The proposed ANIMATE algorithm is capable of extending to large-scale datasets. Specifically, for the Yelp dataset, most deep learning-based graph anomaly detection algorithms suffer from exceeding memory. This is due to the reason that ANIMATE is designed using a batch manner instead of inputting the whole graph. The extensibility of ANIMATE is flexible.
Compared with contrastive-based graph anomaly detection methods, including CoLA, ANEMONE, SL-GAD, NLGAD, and GRADATE, our proposed generative-based solution enables us to obtain notable AUC growth. Owing to these methods, we focus on changes between nodes and their neighborhoods while ignoring node global long-range dependency information.

5.5. Parameter Sensitivity Analysis

In this subsection, we analyze the sensitivity of key parameters to further investigate our proposed model in terms of the masking ratio, the number of epochs, and the embedding dimension.
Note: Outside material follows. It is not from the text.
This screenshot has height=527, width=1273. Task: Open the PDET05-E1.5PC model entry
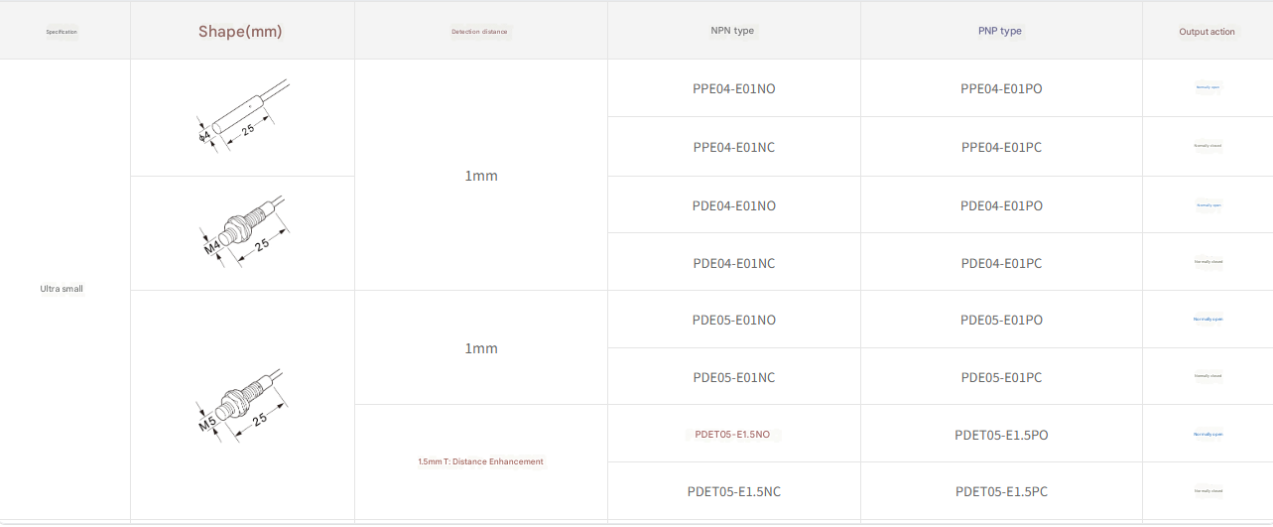click(x=1001, y=491)
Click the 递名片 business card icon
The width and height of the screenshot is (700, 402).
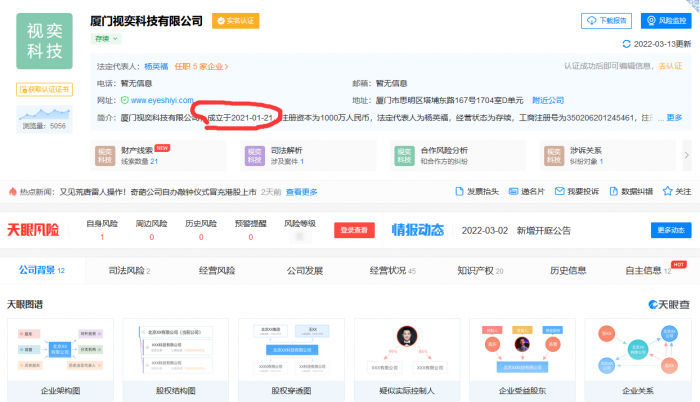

First, we study how the masking rate affects the performance of our proposed method. In practice, we conduct the experiments under different masking rate settings, which vary from no masking (0%) to 90% nodes masked. Figure 4 indicates that ANIMATE exhibits the best detection capability when half of the nodes are randomly masked. In addition, the performance under the 50% masking rate setting consistently outperforms no masking on all datasets, which aligns with mainstream observations in related works [15,36,54]. This phenomenon demonstrates the effectiveness of the masking mechanism on the UGAD task. Moreover, masking ratio is related to information redundancy in graphs. When the masking ratio is too low, it means that only a small proportion of samples are reconstructed. And when the masking ratio is too high, it will be difficult to recover node information. Both of these circumstances are not beneficial for discovering abnormality and normality. So, it is important to select an appropriate masking rate in the MAE framework. In ANIMATE, we fix the value of the masking rate to be 50% on all datasets.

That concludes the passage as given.